Gepubliceerd op 3 juli 2021 om 14:16

Training jiu jitsu, like carrying a firearm gives us confidence that we can handle ourselves in the majority of the bad situations that may come up as we are living our day to day lives.  

Let’s face it, the reality is, for most of us, we will likely never encounter a situation that puts us in extreme danger requiring the use of our trained skill set. As the saying goes, I’d rather have the ability and not need it, than need the ability and not have the tools or training.  Another favorite: “Violence is not the answer, but it’s an option”.

In my opinion the biggest factor that contributes to why arguments escalate and become bigger problems than they need to be is, ego.  It seems that many times it becomes an ego contest. We have a need to “win” (and typically a skewed view of what winning really is in these situations).  We need the satisfaction of knowing we had the last word, that the spectators viewed us as the alpha in the situation.


The reality is in most any situation we can simply close our mouth and walk away from the altercation and that would be the end of it.  We spend a lot of time talking about this in concealed carry classes. In some states before using lethal force you have a duty to retreat if possible.  While that’s not necessarily the case everywhere, and it certainly is different if we are talking about a street fight over using a firearm, but the fact remains the same, if the situation can be avoided, why not avoid it?

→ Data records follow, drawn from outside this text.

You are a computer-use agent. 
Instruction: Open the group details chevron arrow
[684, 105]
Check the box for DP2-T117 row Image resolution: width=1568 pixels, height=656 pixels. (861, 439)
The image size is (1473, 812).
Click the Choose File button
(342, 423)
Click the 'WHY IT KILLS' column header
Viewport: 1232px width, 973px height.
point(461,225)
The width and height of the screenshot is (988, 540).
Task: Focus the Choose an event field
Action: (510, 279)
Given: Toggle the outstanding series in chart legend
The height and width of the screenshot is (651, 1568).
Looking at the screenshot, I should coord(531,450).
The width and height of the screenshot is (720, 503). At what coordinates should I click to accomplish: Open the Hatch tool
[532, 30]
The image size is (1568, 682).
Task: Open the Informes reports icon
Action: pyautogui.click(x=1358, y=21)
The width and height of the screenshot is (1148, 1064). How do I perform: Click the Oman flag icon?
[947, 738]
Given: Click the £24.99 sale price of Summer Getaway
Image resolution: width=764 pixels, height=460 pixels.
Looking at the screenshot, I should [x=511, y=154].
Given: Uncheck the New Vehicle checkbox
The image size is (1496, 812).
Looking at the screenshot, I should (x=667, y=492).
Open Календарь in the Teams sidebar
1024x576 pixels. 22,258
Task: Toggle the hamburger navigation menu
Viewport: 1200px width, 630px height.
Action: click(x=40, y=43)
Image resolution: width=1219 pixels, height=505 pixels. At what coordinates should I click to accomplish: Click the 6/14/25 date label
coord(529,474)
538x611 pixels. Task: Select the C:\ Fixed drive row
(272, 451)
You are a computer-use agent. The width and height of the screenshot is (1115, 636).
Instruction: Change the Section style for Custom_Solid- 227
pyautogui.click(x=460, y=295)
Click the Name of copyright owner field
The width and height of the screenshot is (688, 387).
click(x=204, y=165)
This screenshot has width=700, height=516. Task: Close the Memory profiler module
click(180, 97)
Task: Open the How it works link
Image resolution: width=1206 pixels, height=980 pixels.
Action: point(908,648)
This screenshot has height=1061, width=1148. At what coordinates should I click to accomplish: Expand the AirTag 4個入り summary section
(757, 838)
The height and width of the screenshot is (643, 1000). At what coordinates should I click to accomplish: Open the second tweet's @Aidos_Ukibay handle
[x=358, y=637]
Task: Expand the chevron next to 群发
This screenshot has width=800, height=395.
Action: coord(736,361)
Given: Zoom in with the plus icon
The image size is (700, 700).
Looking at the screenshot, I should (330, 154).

It’s better to have the skill and not need it, than need it and not have it.  Regardless of why we train, by default we are becoming better at fighting, and more capable of defending ourselves.  The streets are a weird place. Anything can happen. You don’t know what the other person is capable of. You don’t know if they have a weapon or not, and if they do, what weapon.  Remember, no one wins in a knife fight. Don’t let your ego be the reason you get a whisky bottle smashed over the back of your head by some guys friend.

Let the mats be your proving ground.  I feel like if you’re training hard, live training hard, and even competing when possible, that is enough proof of your ability and you’re then less likely to need the ego stroke of random people and their opinion of you and how you handled the situation.  Spoiler alert, as the saying goes, it takes a bigger man to walk away from the fight.

At the end of the day if you’ve been training for any length of time, the reality is you are probably more than capable of defending yourself in mostly any self-defense situation that may come up, and that’s an excellent skill to have, should you truly need it.  Don’t risk your safety in an uncontrolled environment unless it’s absolutely necessary.